The Crimson Tide won, 50-17, and the mask appeared to reduce how often Saban exhaled.
Auburn, however, is without a coach. This year’s team saw its boss, Gus Malzahn, leave after less than a year when he became mired in a controversy over a new offensive scheme.
“It’s a very tough job,” Saban said Thursday after accepting the nation’s top coach award at the American Football Coaches Association awards ceremony. “You know, it doesn’t matter who’s coaching the team, you try to get your players to play as hard as they can.
“You know, everything is, you know, in a certain way, everything’s in a certain way, and you are kind of encouraged to do the best that you can in your environment that you are in.”
For the third year in a row, Saban captured the honor with six teams in the top 10, one of the strongest stretch of seasons in the history of college football. He has coached teams that have won 10 games or more a remarkable 23 times, which matches the mark for any coach who has been in the job at least seven seasons.
In 1997, Saban led the Tide to an unbeaten season, finishing the season 10-0-1. That achievement earned him a spot in the College Football Hall of Fame and a pro football job with the New England Patriots.
On Thursday, Saban’s second straight year receiving the honor, he defended college football’s controversial emphasis on the traditional power of the class from which each of his teams emerged.

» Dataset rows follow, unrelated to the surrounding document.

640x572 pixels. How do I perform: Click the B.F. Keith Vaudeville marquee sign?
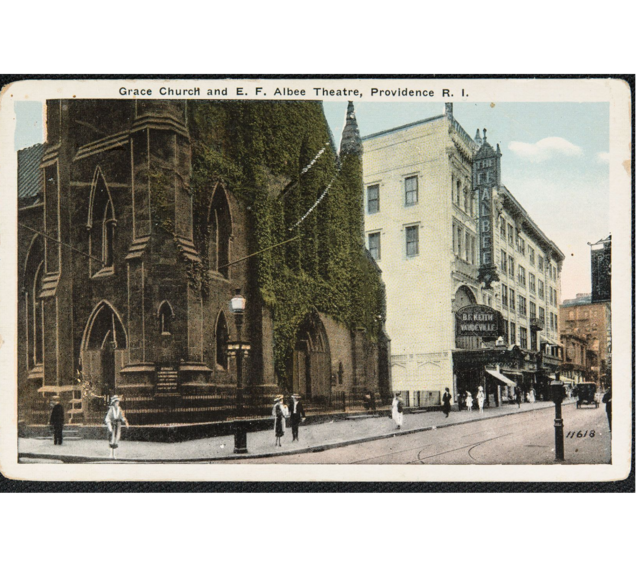[x=478, y=321]
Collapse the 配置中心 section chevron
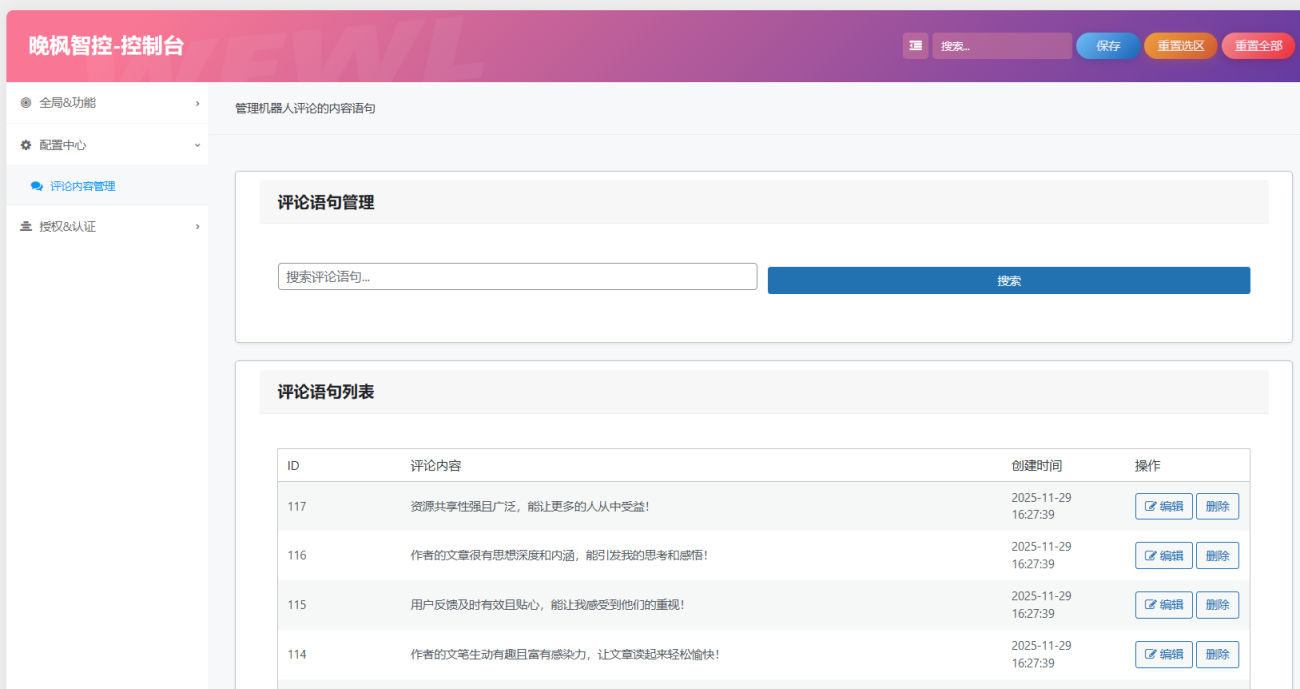This screenshot has height=689, width=1300. pyautogui.click(x=197, y=145)
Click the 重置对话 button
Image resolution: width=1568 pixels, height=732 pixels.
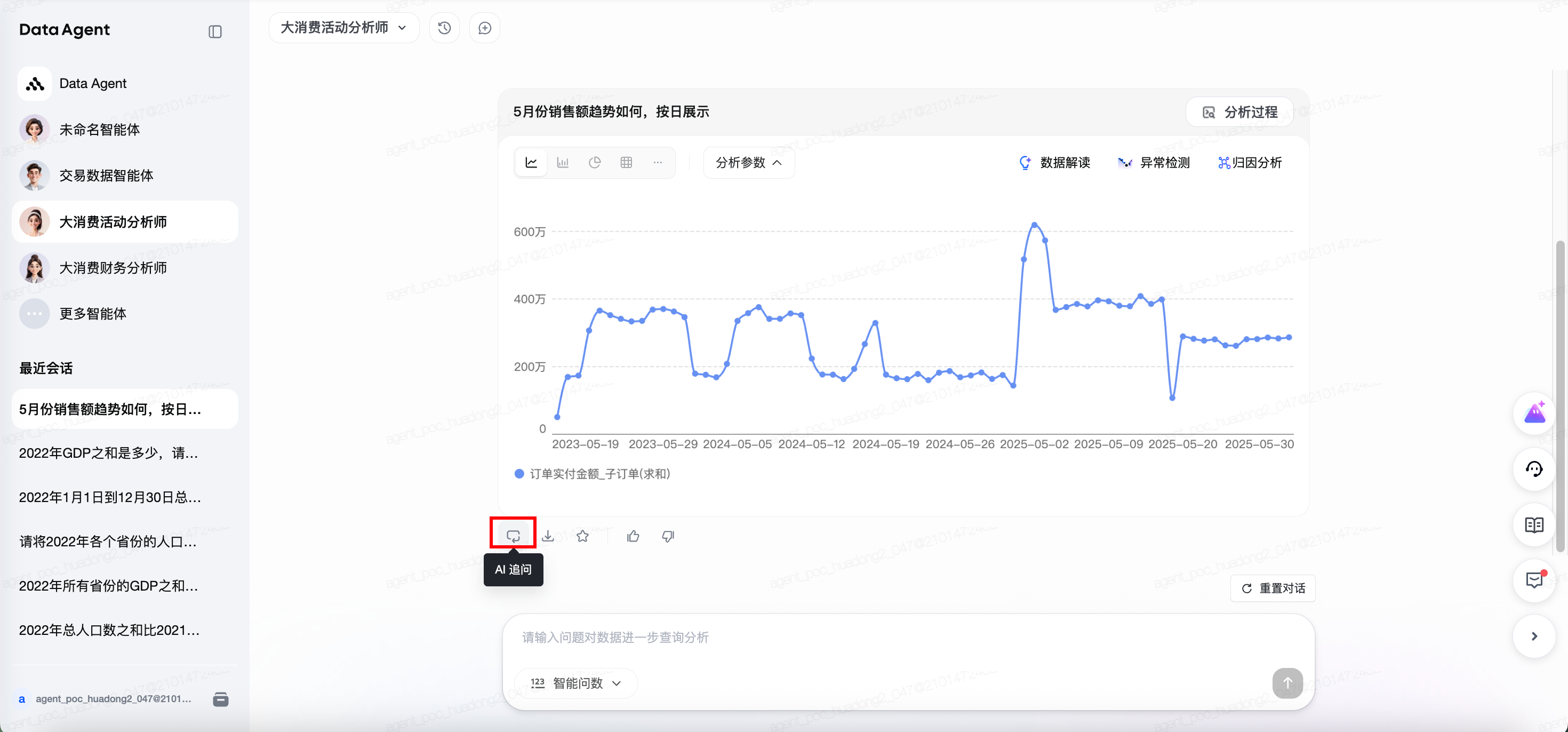click(1273, 588)

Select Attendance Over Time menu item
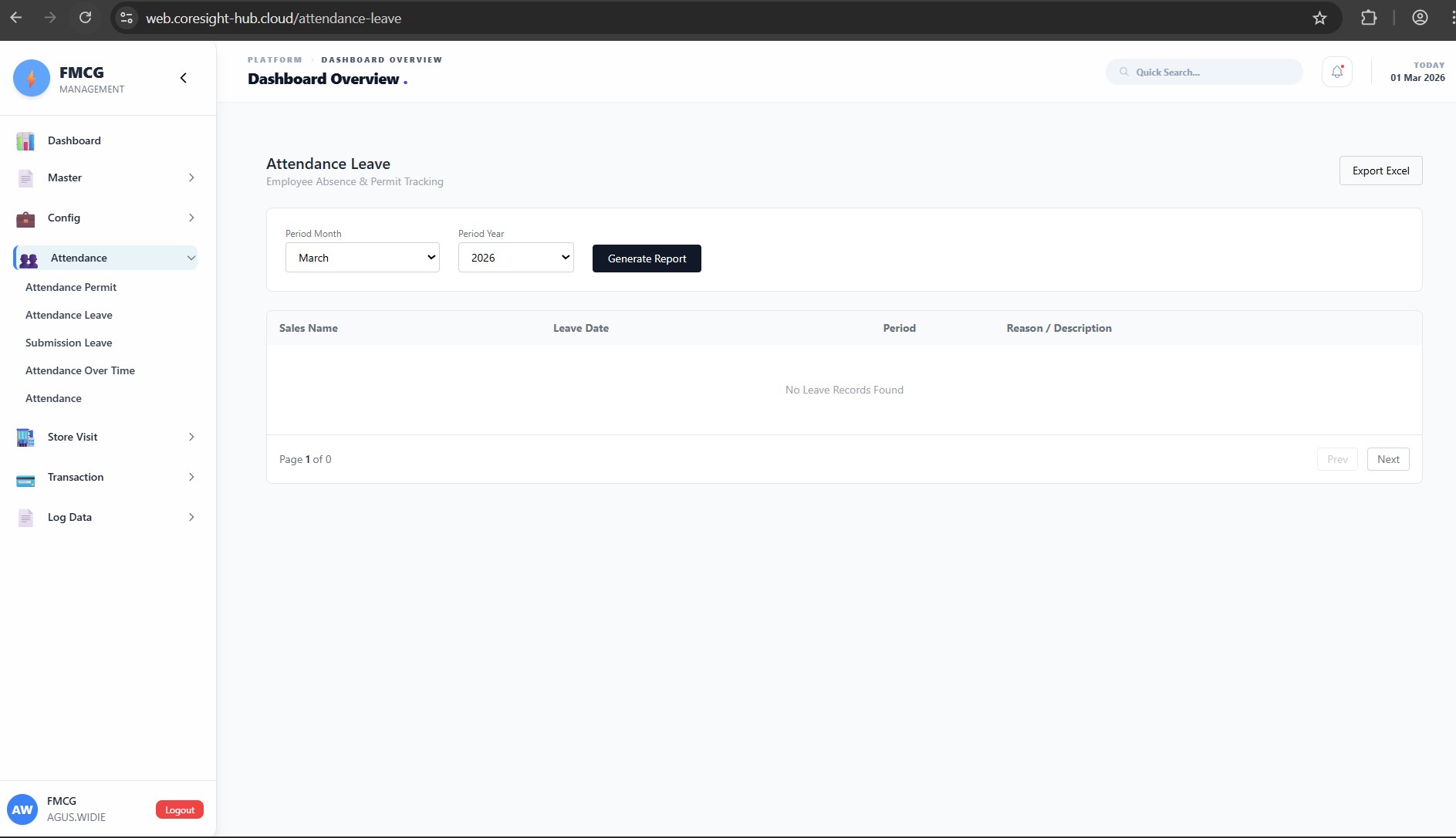click(x=80, y=370)
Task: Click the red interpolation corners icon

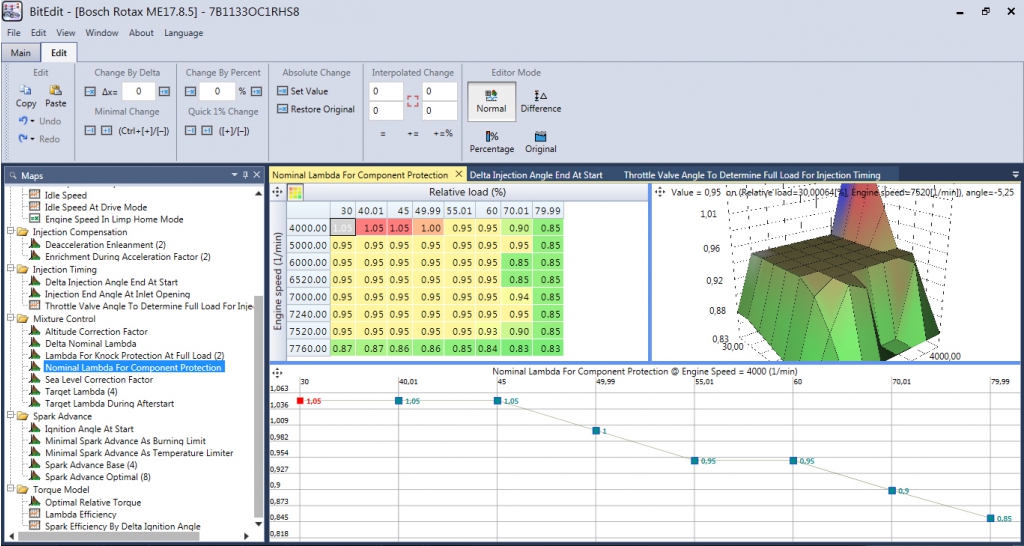Action: [x=412, y=101]
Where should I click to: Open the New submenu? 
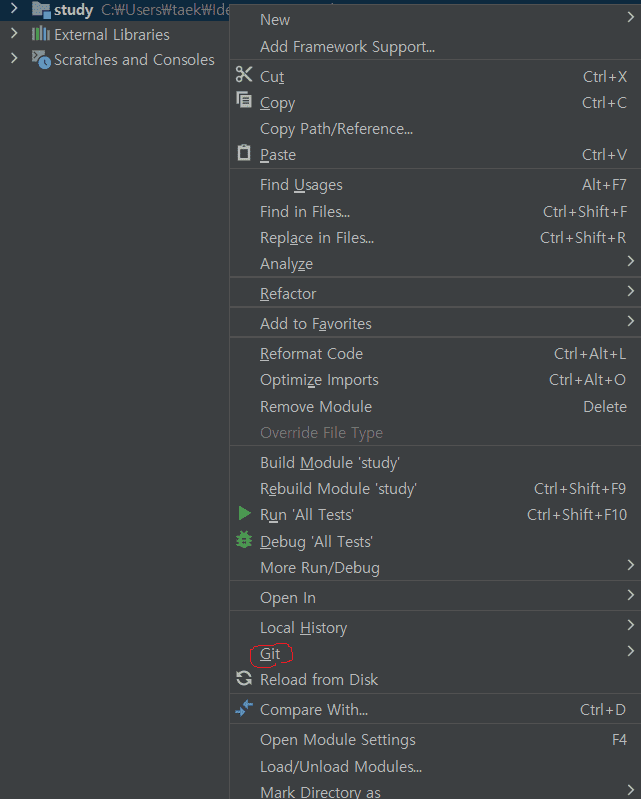pos(275,19)

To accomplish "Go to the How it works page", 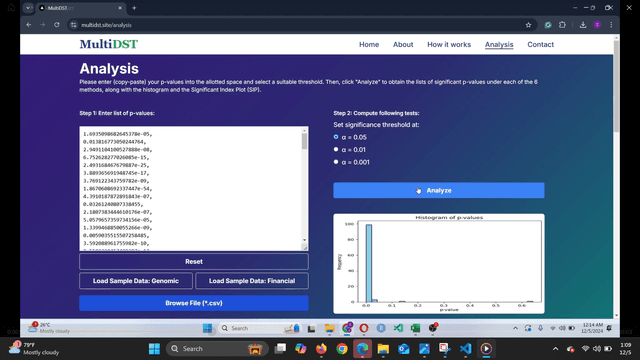I will (449, 44).
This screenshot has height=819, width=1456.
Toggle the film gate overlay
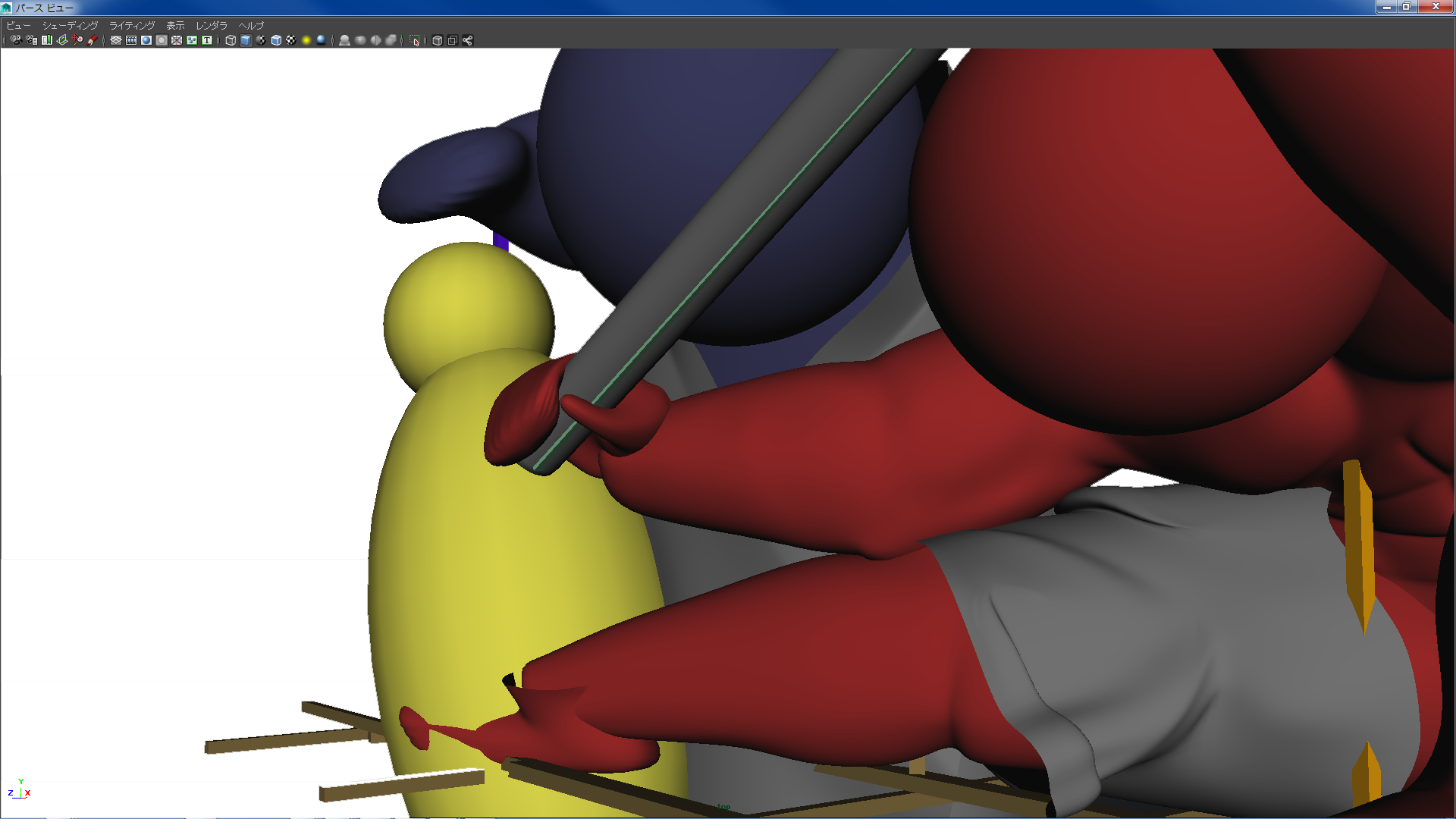pos(131,40)
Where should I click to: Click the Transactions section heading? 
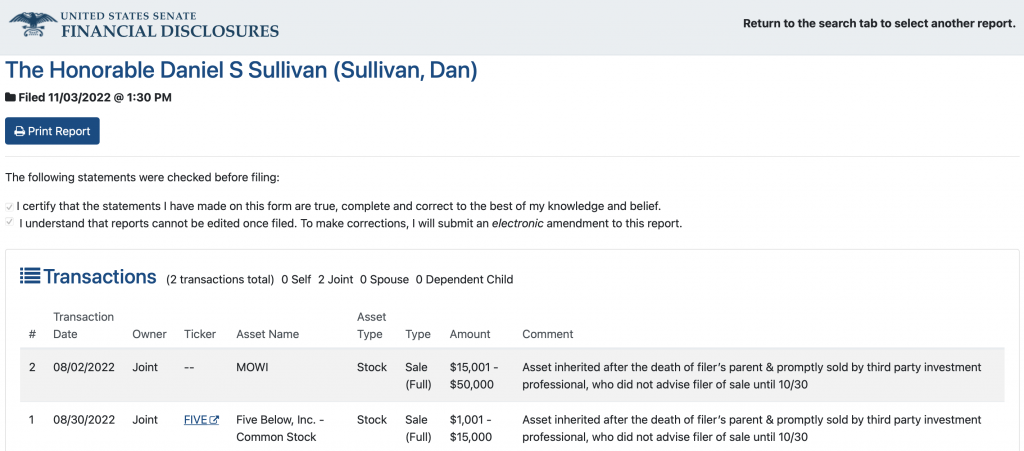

“I’ve just been a fan of the game,” Saban said. “I’ve always been a fan of the game, you know, being a part of the game in the same way I’ve always been a big supporter of college football and was always involved. I just was really excited about this team.”
He added, “We’re ready to play. We’re not going to sit around here and not play.”
Saban offered another clarion call on the need for college sports to adopt a salary cap that would require the inclusion of some teams’ athletic budgets as allowed under the tax code.
“There’s a lot of things that are coming up in the conversation that I think kind of highlight the importance of what we have,” he said. “I think the issue of, you know, the inequity of our system is pretty obvious. And in a lot of ways, probably, I think it’s just a reflection of the way our system of government works. I just think that the U.S. Congress ought to act on it.”
While he was aiming for Congress, Saban’s microphone contained a sigh of relief. Before the win, his face appeared to be grim, a likely indicator of the diagnosis the head coach had received earlier this week.
“The amazing thing is,” he said, “I don’t know who’s laughing more.”